INPUT DATA Start Marker
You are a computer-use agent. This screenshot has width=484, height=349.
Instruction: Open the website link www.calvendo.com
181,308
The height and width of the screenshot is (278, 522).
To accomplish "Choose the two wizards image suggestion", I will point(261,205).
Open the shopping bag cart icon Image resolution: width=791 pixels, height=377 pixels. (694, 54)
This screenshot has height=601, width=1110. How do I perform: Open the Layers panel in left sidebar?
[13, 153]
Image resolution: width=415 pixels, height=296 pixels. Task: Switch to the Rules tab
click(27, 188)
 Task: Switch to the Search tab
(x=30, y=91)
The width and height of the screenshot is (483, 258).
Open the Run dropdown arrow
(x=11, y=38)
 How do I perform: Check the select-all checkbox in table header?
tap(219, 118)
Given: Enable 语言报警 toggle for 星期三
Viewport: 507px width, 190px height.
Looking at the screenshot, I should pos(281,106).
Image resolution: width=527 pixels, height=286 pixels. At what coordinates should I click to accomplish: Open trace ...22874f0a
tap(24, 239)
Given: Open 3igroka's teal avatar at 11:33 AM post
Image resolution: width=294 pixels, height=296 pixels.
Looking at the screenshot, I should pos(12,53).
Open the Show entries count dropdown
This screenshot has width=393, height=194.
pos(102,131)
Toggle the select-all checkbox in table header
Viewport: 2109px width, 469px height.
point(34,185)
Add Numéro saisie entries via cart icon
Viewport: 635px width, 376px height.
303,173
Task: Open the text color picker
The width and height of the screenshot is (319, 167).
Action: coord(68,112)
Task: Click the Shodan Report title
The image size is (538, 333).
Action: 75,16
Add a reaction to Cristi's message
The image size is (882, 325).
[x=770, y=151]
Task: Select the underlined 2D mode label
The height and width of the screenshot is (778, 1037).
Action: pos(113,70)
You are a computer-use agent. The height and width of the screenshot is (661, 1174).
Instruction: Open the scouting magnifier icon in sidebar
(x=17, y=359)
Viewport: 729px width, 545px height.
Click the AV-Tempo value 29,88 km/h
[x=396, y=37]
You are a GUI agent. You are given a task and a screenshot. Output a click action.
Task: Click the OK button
INPUT DATA End Marker
▶ **WORK REQUIRED**
Up to and including the line with "The height and width of the screenshot is (278, 522).", output every line of the records above exactly, starting from the first; output nothing else.

▶ **ANSWER BELOW**
You are a computer-use agent. This screenshot has width=484, height=349.
Instruction: Open the website link www.calvendo.com
181,308
The height and width of the screenshot is (278, 522).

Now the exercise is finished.